In accordance with applicable securities legislation and the policies of the TSX Venture Exchange, all securities issued under the Financing, including securities issued in satisfaction of finder’s fees, are subject to a hold period until January 24, 2017.

Gross proceeds from the sale of FT Units will be used by the Company for exploration of the Porcupine Miracle Prospect – four contiguous and unpatented mining claims comprising an aggregate of 64 hectares located in the Southwestern corner of Langmuir Township, which is approximately 20 miles southeast of Timmins, Ontario. Net proceeds from the sale of non-flow-through Units will be used by the Company for general corporate purposes.

Two directors of the Company participated in the Financing, which resulted in related party considerations pursuant to TSX Venture Exchange Policy 5.9 and Multilateral Instrument 61-101 – Protection of Minority Security Holders in Special Transactions (“MI 61-101”). The Company relied on the exemptions contained in section 5.5(a) of MI 61-101 for an exemption from the formal valuation requirement and section 5.7(1)(a) of MI 61-101 for an exemption from the minority approval requirement as the fair market value of the transaction insofar as it involved interested parties did not exceed 25% of the Company’s market capitalization.
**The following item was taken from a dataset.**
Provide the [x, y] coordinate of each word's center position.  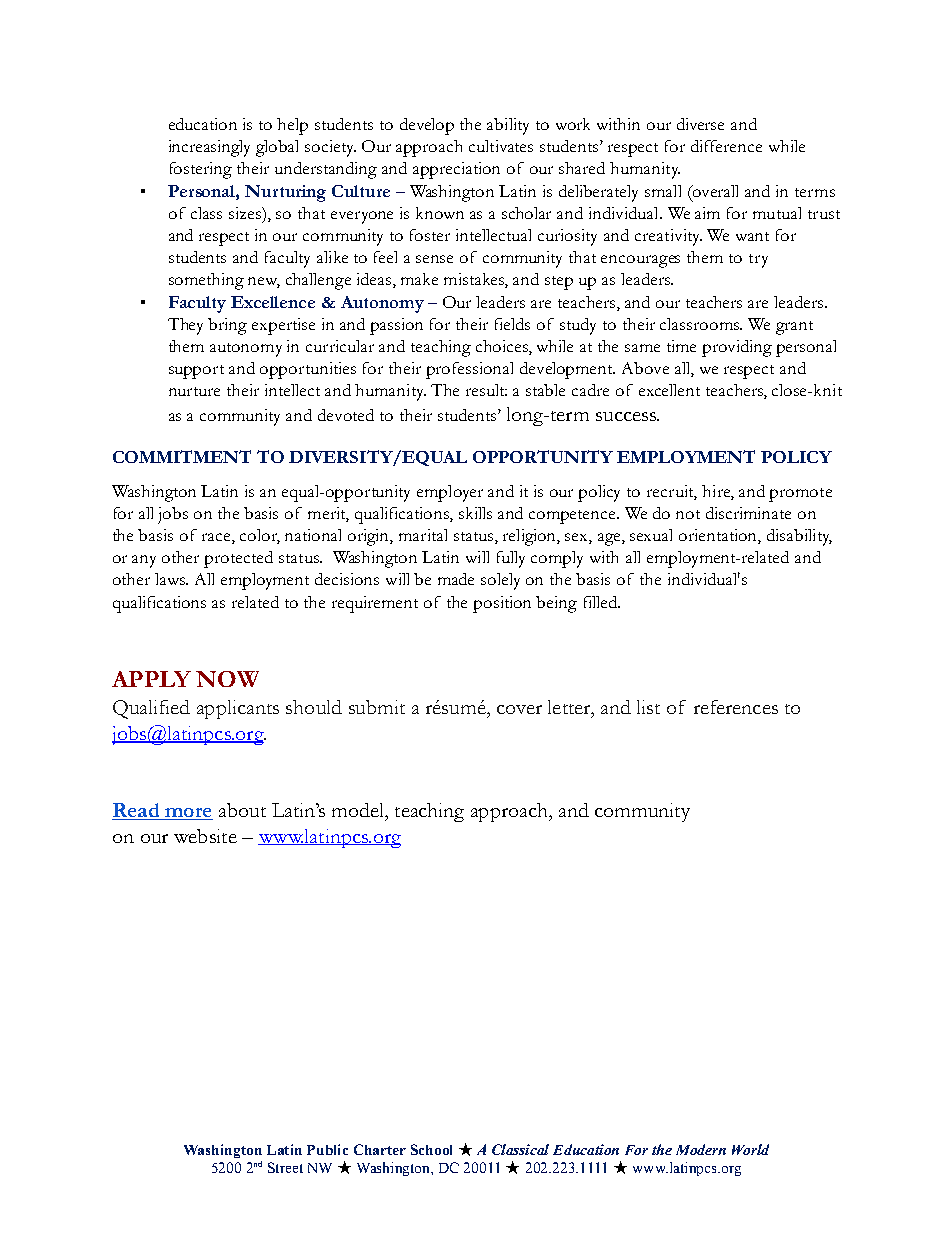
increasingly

As a result of his participation in the Financing, the shareholding percentage in the Company of Glenn J. Mullan, a director and the Chief Executive Officer of the Company, increased from approximately 2.5% to approximately 6.7%.

Glenn J. Mullan, Chief Executive Officer
(819) 824-2808 - Head Office
(514) 835-8384 - cell phone
Email: glenn.mullan@goldenvalleymines.com

Forward Looking Statements

This news release contains certain statements that may be deemed “forward-looking statements. Forward looking statements are statements that are not historical facts and are generally, but not always, identified by the words “expects”, “plans”, “anticipates”, “believes”, “intends”, “estimates”, “projects”, “potential” and similar expressions, or that events or conditions “will”, “would”, “may”, “could” or “should” occur. Although the Company believes the expectations expressed in such forward-looking statements are based on reasonable assumptions, such statements are not guarantees of future performance and actual results or realities may differ materially from those in forward looking statements. Forward looking statements are based on the beliefs, estimates and opinions of the Company’s management on the date the statements are made. Except as required by law, the Company undertakes no obligation to update these forward-looking statements in the event that management’s beliefs, estimates or opinions, or other factors, should change.

Neither the TSX Venture Exchange nor its Regulation Services Provider (as that term is defined in the policies of the TSX Venture Exchange) accepts responsibility for the adequacy or accuracy of this news release.

THIS PRESS RELEASE, REQUIRED BY APPLICABLE CANADIAN LAWS, IS NOT FOR DISTRIBUTION TO U.S. NEWS SERVICES OR FOR DISSEMINATION IN THE UNITED STATES, AND DOES NOT CONSTITUTE AN OFFER TO SELL OR A SOLICITATION OF AN OFFER TO SELL ANY OF THE SECURITIES DESCRIBED HEREIN IN THE UNITED STATES. THESE SECURITIES HAVE NOT BEEN, AND WILL NOT BE, REGISTERED UNDER THE UNITED STATES SECURITIES ACT OF 1933, AS AMENDED, OR ANY STATE SECURITIES LAWS, AND MAY NOT BE OFFERED OR SOLD IN THE UNITED STATES OR TO U.S. .PERSONS UNLESS REGISTERED OR EXEMPT THEREFROM.